I almost plunged into a state of existential despair
while writing this, our final 30 Days of Halloween post, because I realized
that I can’t remember what my last non-slutty Halloween costume was. I remember
my favorite costume as a child, which was Mary, Queen of Scots, in third grade.
I remember my college and post-grad costumes, which include slutty Alice in
Wonderland, slutty Wonder Woman, slutty Robin, and slutty Princess Peach. Those
middle years, though—a blur.
I know that I was a witch sometimes, and another time
Stevie Nicks (I mean, she is basically an extension of the witch idea), and I
think I tried to be Buffy Summers one year.
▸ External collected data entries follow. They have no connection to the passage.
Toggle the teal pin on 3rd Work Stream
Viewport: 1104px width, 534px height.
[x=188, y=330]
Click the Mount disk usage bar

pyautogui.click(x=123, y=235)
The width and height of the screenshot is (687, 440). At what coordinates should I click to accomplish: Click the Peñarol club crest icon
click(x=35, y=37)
But what was my final costume, my
last idea before I acquiesced to the “You’re a girl, you have to spend $60 on a
slutty costume that consists of three straps of fabric” ideology about
Halloween? How is it possible that I can’t remember?
Maybe I was too fixated on the candy, making sure my
father didn’t steal my Kit Kats and my lollipops, because those were his
favorite, and he had no qualms about asserting that fact. Or maybe I was always
so busy planning my costume for the next year that I didn’t fixate on what I
was actually wearing at the time. Or maybe Halloween wasn’t really about the
candy, or even the costumes, or even the trick-or-treating routine—at least,
not any of those things as a single, exclusionary element. Maybe it was about
the experience as a whole—the creativity required, the reinvention offered, the
return to normalcy guaranteed—and how fleeting it was. You can wait desperately
for something all year, plan for it and buy your costume and your candy and do
all that, and barely 24 hours later, it’s over. Your normal life and your
normal life clothes and your normal life eating habits return. But then you
start the whole thing all over again, thinking to yourself, “Next year, I’ll do
better. Next year will be better. Next year.”
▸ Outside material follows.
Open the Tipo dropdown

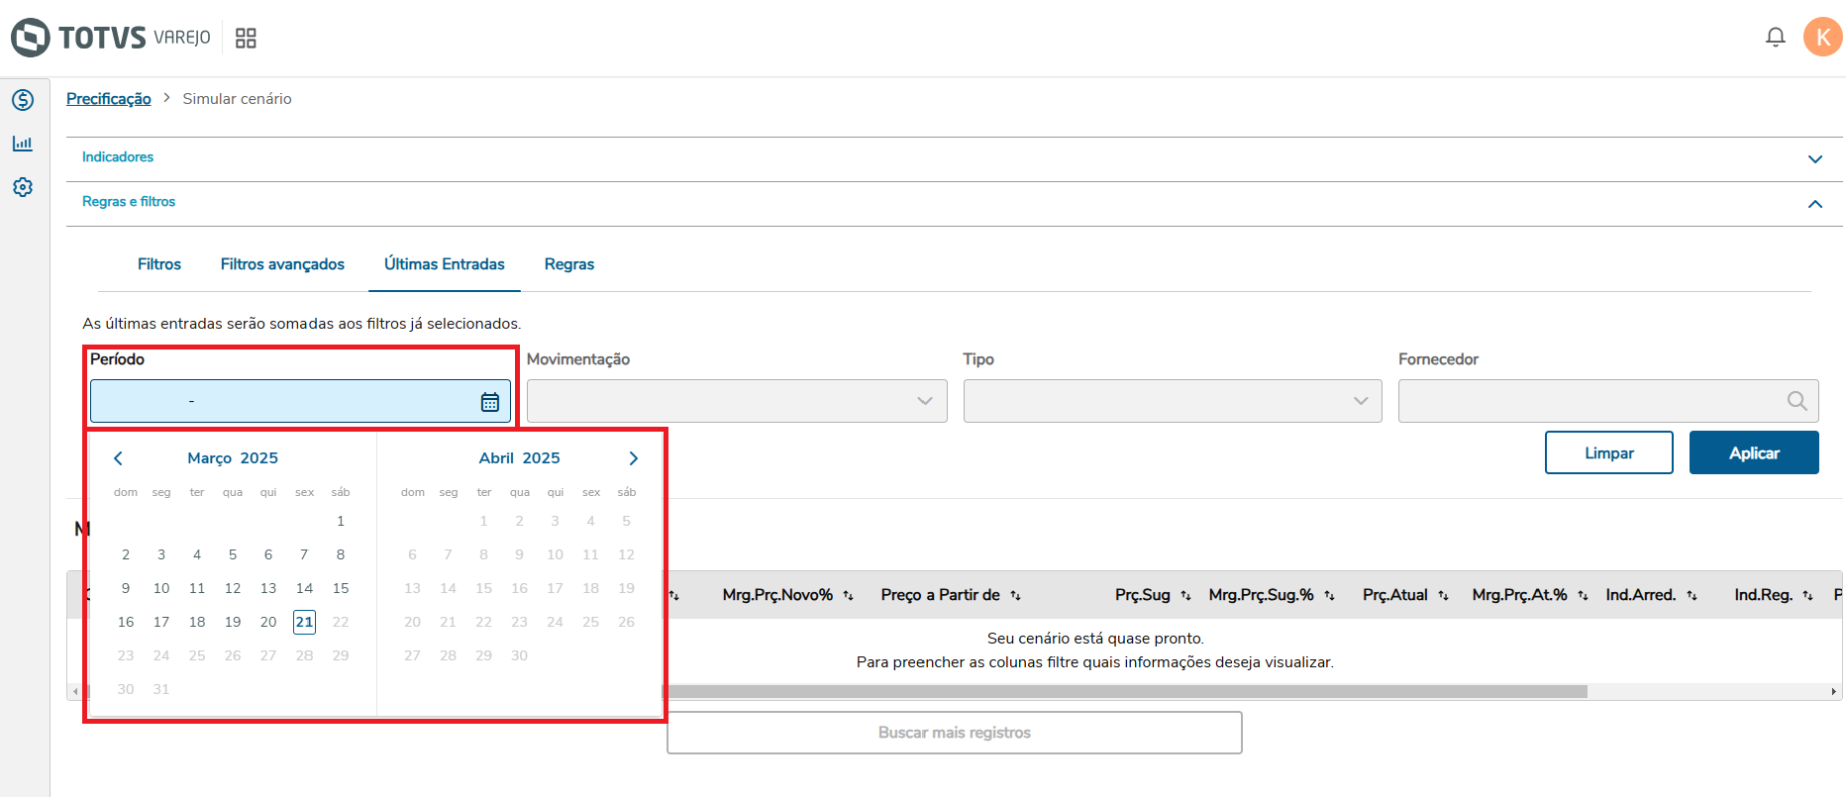1173,401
I guess what I’m saying, in a roundabout way, is
Halloween is simultaneously thrilling and alluring, and yet also totally
comfortable and accepting. Some things change, but not really; more things stay
the same. You’re probably buying the same candy year after year. You’re
probably staying within the same theme for your costumes; I transitioned from
being Goth-obsessed to comics-obsessed, which mirrored my own personality
transition over the years. And maybe, just maybe, you’re holding out for the
Great Pumpkin to come. Next year, he’ll show next year. Next year.
Which is why, of course, It’s the Great Pumpkin,
Charlie Brown, should be the only thing you watch today that’s
Halloween-themed. Sure, the holiday has over the years been usurped by subpar horror
movies like Saw and Paranormal Activity, and skanky costumes that somehow
make even inanimate objects like M&M candies and R2-D2 sexually
stimulating. But in the Peanuts world, in the perfect little place Charles M.
Schulz created for Charlie Brown and Snoopy and Sally and Lucy and Woodstock
and Peppermint Patty and Linus—wonderful, trusting Linus—Halloween is about
sincerity and faith, about friendship and sentimentality, about a solid refusal
to see logic.
Honestly, isn’t Halloween a terribly unreasonable
thing? Wasting all that money and all that time for just one night? But Linus,
perfect Linus, puts it best in his letter to the Great Pumpkin: “Everyone tells
me you are a fake, but I believe in you. P.S.: If you really are a fake, don’t
tell me. I don’t want to know.”
Sometimes, you just have to go with a feeling. And if you can’t do that on Halloween, well when can you, goddammit?
Sometimes, you just have to go with a feeling. And if you can’t do that on Halloween, well when can you, goddammit?
Until next year, everyone. We’ll do better next
year. Next year.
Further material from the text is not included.